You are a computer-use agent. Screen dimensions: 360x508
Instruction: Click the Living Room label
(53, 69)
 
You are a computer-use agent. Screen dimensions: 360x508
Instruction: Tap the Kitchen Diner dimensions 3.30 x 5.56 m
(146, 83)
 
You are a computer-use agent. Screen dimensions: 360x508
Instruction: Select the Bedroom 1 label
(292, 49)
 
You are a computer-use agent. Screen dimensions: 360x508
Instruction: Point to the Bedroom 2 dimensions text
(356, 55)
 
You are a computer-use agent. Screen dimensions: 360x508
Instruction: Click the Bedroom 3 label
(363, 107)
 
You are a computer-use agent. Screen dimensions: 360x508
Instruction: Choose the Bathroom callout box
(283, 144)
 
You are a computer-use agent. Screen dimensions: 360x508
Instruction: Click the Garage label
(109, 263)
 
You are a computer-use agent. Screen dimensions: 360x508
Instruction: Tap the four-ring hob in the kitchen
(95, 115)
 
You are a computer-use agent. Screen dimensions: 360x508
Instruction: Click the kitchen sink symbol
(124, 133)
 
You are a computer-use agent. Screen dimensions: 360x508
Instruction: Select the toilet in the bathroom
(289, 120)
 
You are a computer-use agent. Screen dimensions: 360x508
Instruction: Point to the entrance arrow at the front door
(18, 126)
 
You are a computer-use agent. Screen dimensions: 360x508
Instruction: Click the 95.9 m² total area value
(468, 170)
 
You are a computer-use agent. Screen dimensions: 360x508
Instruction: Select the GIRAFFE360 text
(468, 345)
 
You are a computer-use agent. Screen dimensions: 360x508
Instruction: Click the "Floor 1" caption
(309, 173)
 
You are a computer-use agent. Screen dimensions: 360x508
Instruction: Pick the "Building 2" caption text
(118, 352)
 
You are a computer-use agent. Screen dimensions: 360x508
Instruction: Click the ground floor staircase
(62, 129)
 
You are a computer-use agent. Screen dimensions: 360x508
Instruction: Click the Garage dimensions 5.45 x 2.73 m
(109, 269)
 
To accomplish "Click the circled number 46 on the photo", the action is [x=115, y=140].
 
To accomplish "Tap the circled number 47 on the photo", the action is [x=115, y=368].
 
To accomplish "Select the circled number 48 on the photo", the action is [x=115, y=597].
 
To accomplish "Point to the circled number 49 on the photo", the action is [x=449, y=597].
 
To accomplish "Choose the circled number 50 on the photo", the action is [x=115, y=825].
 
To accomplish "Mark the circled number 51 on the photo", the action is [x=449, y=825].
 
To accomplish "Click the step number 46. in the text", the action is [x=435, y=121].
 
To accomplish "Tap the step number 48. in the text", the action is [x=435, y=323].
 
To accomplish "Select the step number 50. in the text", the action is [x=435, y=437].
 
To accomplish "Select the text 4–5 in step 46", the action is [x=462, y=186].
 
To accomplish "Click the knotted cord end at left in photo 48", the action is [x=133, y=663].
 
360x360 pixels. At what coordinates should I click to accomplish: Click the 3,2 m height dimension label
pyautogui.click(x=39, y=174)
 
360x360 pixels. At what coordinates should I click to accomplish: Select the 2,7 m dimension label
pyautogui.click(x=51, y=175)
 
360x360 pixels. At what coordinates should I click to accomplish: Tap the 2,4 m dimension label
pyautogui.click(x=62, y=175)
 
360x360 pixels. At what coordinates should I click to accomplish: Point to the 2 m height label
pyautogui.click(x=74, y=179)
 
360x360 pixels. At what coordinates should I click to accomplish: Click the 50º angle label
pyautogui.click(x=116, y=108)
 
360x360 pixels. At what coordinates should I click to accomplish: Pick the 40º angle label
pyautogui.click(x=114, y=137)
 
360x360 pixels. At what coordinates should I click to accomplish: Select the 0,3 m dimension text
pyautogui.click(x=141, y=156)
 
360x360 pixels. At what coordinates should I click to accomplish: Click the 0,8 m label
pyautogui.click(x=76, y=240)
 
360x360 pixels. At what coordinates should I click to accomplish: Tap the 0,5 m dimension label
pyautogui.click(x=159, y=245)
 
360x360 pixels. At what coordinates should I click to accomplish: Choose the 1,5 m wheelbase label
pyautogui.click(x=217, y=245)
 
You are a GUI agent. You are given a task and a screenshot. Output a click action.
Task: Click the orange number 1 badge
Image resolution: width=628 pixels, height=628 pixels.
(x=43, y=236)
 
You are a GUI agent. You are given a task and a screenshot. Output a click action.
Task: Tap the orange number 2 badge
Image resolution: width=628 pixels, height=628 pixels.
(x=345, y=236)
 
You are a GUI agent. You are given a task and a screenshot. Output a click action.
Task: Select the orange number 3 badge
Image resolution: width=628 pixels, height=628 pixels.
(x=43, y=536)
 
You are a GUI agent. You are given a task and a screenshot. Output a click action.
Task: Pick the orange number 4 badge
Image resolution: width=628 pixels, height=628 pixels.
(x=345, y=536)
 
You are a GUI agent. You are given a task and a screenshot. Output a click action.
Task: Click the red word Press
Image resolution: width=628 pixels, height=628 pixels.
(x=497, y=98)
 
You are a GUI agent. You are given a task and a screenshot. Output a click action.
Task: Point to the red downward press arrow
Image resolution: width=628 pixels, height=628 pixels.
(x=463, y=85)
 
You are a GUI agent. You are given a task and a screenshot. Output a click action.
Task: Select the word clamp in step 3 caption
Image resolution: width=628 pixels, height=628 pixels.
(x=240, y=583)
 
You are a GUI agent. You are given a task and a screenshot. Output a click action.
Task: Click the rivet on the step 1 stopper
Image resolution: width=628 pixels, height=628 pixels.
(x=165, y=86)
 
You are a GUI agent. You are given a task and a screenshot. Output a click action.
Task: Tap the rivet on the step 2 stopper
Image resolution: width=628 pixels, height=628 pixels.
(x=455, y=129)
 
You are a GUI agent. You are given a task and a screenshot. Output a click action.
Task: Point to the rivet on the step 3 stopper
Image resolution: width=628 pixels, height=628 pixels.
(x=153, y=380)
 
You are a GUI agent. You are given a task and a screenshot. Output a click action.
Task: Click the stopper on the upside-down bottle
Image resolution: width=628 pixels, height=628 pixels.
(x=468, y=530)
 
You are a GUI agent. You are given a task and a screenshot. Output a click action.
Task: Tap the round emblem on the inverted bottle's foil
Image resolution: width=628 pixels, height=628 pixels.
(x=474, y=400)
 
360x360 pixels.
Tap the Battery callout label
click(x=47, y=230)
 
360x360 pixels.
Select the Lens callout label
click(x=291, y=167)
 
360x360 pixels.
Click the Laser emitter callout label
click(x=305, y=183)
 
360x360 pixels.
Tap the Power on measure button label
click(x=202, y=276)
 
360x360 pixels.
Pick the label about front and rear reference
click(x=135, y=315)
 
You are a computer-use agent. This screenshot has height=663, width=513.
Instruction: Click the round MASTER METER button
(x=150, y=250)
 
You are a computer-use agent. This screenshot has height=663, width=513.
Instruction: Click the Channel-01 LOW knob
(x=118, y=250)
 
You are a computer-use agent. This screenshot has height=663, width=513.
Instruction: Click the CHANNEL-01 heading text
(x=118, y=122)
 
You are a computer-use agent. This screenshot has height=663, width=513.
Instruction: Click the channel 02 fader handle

•••••

> WHAT THE EXERCISE ASKS: Please format the records above as a JSON list of strings, with one string for each line and blank lines left out.

> SOLUTION TO THIS PROBLEM:
[
  "You are a computer-use agent. Screen dimensions: 360x508",
  "Instruction: Click the Living Room label",
  "(53, 69)",
  "You are a computer-use agent. Screen dimensions: 360x508",
  "Instruction: Tap the Kitchen Diner dimensions 3.30 x 5.56 m",
  "(146, 83)",
  "You are a computer-use agent. Screen dimensions: 360x508",
  "Instruction: Select the Bedroom 1 label",
  "(292, 49)",
  "You are a computer-use agent. Screen dimensions: 360x508",
  "Instruction: Point to the Bedroom 2 dimensions text",
  "(356, 55)",
  "You are a computer-use agent. Screen dimensions: 360x508",
  "Instruction: Click the Bedroom 3 label",
  "(363, 107)",
  "You are a computer-use agent. Screen dimensions: 360x508",
  "Instruction: Choose the Bathroom callout box",
  "(283, 144)",
  "You are a computer-use agent. Screen dimensions: 360x508",
  "Instruction: Click the Garage label",
  "(109, 263)",
  "You are a computer-use agent. Screen dimensions: 360x508",
  "Instruction: Tap the four-ring hob in the kitchen",
  "(95, 115)",
  "You are a computer-use agent. Screen dimensions: 360x508",
  "Instruction: Click the kitchen sink symbol",
  "(124, 133)",
  "You are a computer-use agent. Screen dimensions: 360x508",
  "Instruction: Select the toilet in the bathroom",
  "(289, 120)",
  "You are a computer-use agent. Screen dimensions: 360x508",
  "Instruction: Point to the entrance arrow at the front door",
  "(18, 126)",
  "You are a computer-use agent. Screen dimensions: 360x508",
  "Instruction: Click the 95.9 m² total area value",
  "(468, 170)",
  "You are a computer-use agent. Screen dimensions: 360x508",
  "Instruction: Select the GIRAFFE360 text",
  "(468, 345)",
  "You are a computer-use agent. Screen dimensions: 360x508",
  "Instruction: Click the \"Floor 1\" caption",
  "(309, 173)",
  "You are a computer-use agent. Screen dimensions: 360x508",
  "Instruction: Pick the \"Building 2\" caption text",
  "(118, 352)",
  "You are a computer-use agent. Screen dimensions: 360x508",
  "Instruction: Click the ground floor staircase",
  "(62, 129)",
  "You are a computer-use agent. Screen dimensions: 360x508",
  "Instruction: Click the Garage dimensions 5.45 x 2.73 m",
  "(109, 269)",
  "To accomplish \"Click the circled number 46 on the photo\", the action is [x=115, y=140].",
  "To accomplish \"Tap the circled number 47 on the photo\", the action is [x=115, y=368].",
  "To accomplish \"Select the circled number 48 on the photo\", the action is [x=115, y=597].",
  "To accomplish \"Point to the circled number 49 on the photo\", the action is [x=449, y=597].",
  "To accomplish \"Choose the circled number 50 on the photo\", the action is [x=115, y=825].",
  "To accomplish \"Mark the circled number 51 on the photo\", the action is [x=449, y=825].",
  "To accomplish \"Click the step number 46. in the text\", the action is [x=435, y=121].",
  "To accomplish \"Tap the step number 48. in the text\", the action is [x=435, y=323].",
  "To accomplish \"Select the step number 50. in the text\", the action is [x=435, y=437].",
  "To accomplish \"Select the text 4–5 in step 46\", the action is [x=462, y=186].",
  "To accomplish \"Click the knotted cord end at left in photo 48\", the action is [x=133, y=663].",
  "360x360 pixels. At what coordinates should I click to accomplish: Click the 3,2 m height dimension label",
  "pyautogui.click(x=39, y=174)",
  "360x360 pixels. At what coordinates should I click to accomplish: Select the 2,7 m dimension label",
  "pyautogui.click(x=51, y=175)",
  "360x360 pixels. At what coordinates should I click to accomplish: Tap the 2,4 m dimension label",
  "pyautogui.click(x=62, y=175)",
  "360x360 pixels. At what coordinates should I click to accomplish: Point to the 2 m height label",
  "pyautogui.click(x=74, y=179)",
  "360x360 pixels. At what coordinates should I click to accomplish: Click the 50º angle label",
  "pyautogui.click(x=116, y=108)",
  "360x360 pixels. At what coordinates should I click to accomplish: Pick the 40º angle label",
  "pyautogui.click(x=114, y=137)",
  "360x360 pixels. At what coordinates should I click to accomplish: Select the 0,3 m dimension text",
  "pyautogui.click(x=141, y=156)",
  "360x360 pixels. At what coordinates should I click to accomplish: Click the 0,8 m label",
  "pyautogui.click(x=76, y=240)",
  "360x360 pixels. At what coordinates should I click to accomplish: Tap the 0,5 m dimension label",
  "pyautogui.click(x=159, y=245)",
  "360x360 pixels. At what coordinates should I click to accomplish: Choose the 1,5 m wheelbase label",
  "pyautogui.click(x=217, y=245)",
  "You are a GUI agent. You are given a task and a screenshot. Output a click action.",
  "Task: Click the orange number 1 badge",
  "Image resolution: width=628 pixels, height=628 pixels.",
  "(x=43, y=236)",
  "You are a GUI agent. You are given a task and a screenshot. Output a click action.",
  "Task: Tap the orange number 2 badge",
  "Image resolution: width=628 pixels, height=628 pixels.",
  "(x=345, y=236)",
  "You are a GUI agent. You are given a task and a screenshot. Output a click action.",
  "Task: Select the orange number 3 badge",
  "Image resolution: width=628 pixels, height=628 pixels.",
  "(x=43, y=536)",
  "You are a GUI agent. You are given a task and a screenshot. Output a click action.",
  "Task: Pick the orange number 4 badge",
  "Image resolution: width=628 pixels, height=628 pixels.",
  "(x=345, y=536)",
  "You are a GUI agent. You are given a task and a screenshot. Output a click action.",
  "Task: Click the red word Press",
  "Image resolution: width=628 pixels, height=628 pixels.",
  "(x=497, y=98)",
  "You are a GUI agent. You are given a task and a screenshot. Output a click action.",
  "Task: Point to the red downward press arrow",
  "Image resolution: width=628 pixels, height=628 pixels.",
  "(x=463, y=85)",
  "You are a GUI agent. You are given a task and a screenshot. Output a click action.",
  "Task: Select the word clamp in step 3 caption",
  "Image resolution: width=628 pixels, height=628 pixels.",
  "(x=240, y=583)",
  "You are a GUI agent. You are given a task and a screenshot. Output a click action.",
  "Task: Click the rivet on the step 1 stopper",
  "Image resolution: width=628 pixels, height=628 pixels.",
  "(x=165, y=86)",
  "You are a GUI agent. You are given a task and a screenshot. Output a click action.",
  "Task: Tap the rivet on the step 2 stopper",
  "Image resolution: width=628 pixels, height=628 pixels.",
  "(x=455, y=129)",
  "You are a GUI agent. You are given a task and a screenshot. Output a click action.",
  "Task: Point to the rivet on the step 3 stopper",
  "Image resolution: width=628 pixels, height=628 pixels.",
  "(x=153, y=380)",
  "You are a GUI agent. You are given a task and a screenshot. Output a click action.",
  "Task: Click the stopper on the upside-down bottle",
  "Image resolution: width=628 pixels, height=628 pixels.",
  "(x=468, y=530)",
  "You are a GUI agent. You are given a task and a screenshot. Output a click action.",
  "Task: Tap the round emblem on the inverted bottle's foil",
  "Image resolution: width=628 pixels, height=628 pixels.",
  "(x=474, y=400)",
  "360x360 pixels.",
  "Tap the Battery callout label",
  "click(x=47, y=230)",
  "360x360 pixels.",
  "Select the Lens callout label",
  "click(x=291, y=167)",
  "360x360 pixels.",
  "Click the Laser emitter callout label",
  "click(x=305, y=183)",
  "360x360 pixels.",
  "Tap the Power on measure button label",
  "click(x=202, y=276)",
  "360x360 pixels.",
  "Pick the label about front and rear reference",
  "click(x=135, y=315)",
  "You are a computer-use agent. This screenshot has height=663, width=513.",
  "Instruction: Click the round MASTER METER button",
  "(x=150, y=250)",
  "You are a computer-use agent. This screenshot has height=663, width=513.",
  "Instruction: Click the Channel-01 LOW knob",
  "(x=118, y=250)",
  "You are a computer-use agent. This screenshot has height=663, width=513.",
  "Instruction: Click the CHANNEL-01 heading text",
  "(x=118, y=122)",
  "You are a computer-use agent. This screenshot has height=663, width=513.",
  "Instruction: Click the channel 02 fader handle"
]